BRILLIANT AND ORIGINAL

James Dyer was born without the ability to feel either pain or emotion. As such, he lacks empathy, the epitome of all human qualities. What happens when James undergoes a radical transformation forms the central questions this novel poses--Is it pain that defines our humanity and lies at its heart? Does a surfeit of pain destroy humanity as effectively as does its absence? How do we achieve the necessary balance between empathy and self-destruction? Ingenious Pain encompasses a brilliantly original premise, almost faultlessly executed. Andrew Miller has created complex and believable characters of tremendous emotional depth in a setting true to its times. His extraordinary use of language paints a word picture that reaches both the depths of despair and the heights of hope, ending on a note of both tragedy and joy. The juxtaposition of the unfeeling Dyer against images of astounding richness creates metaphors of striking beauty and pain. The book's only fault lies in its lengthy backstory. Miller spends far too much time detailing Dyer's childhood, time that could have been better and more interestingly spent detailing Dyer, the man. (The sections with Gummer and Mr. Canning, in particular, seemed to serve no useful purpose and did nothing to enrich the book.) Although slightly less than perfect, Ingenious Pain is still astounding in its brilliance; a novel whose theme and symbolism will haunt you with questions for years to come.

Beautiful and moving.

This is a first novel? Fantastic!

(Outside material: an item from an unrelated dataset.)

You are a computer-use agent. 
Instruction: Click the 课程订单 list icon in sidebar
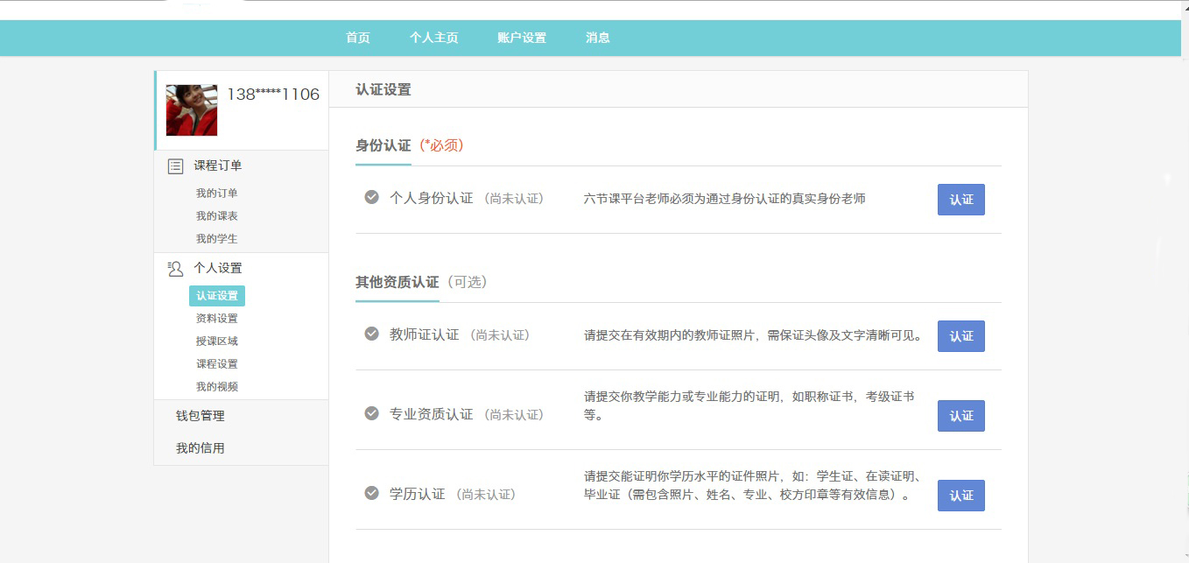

The language is so rich with sensory imagery, and the rhythms of its structure so musical that it borders on poetry. The story, too, is poetic, and one to pierce to the heart. James Dyer is born without the ability to sense pain or pleasure. As such, he is not truly human. He knows no sympathy or empathy, and therefore no love, no joy, no sadness; how could he?When he is finally "fixed", and, as an adult, is basically re-born to natural pain and pleasure, all the accumulated experiences of his flesh, throughout his life, are still to be felt. And it drives him temporarily mad. And yet, in his agony, he still knows that he has been saved from an incomplete existence.This is a complex and beautiful book, that illuminates the richness of ordinary human life, through its discovery by an extraordinary man. Not for intellectual or emotional lightweights.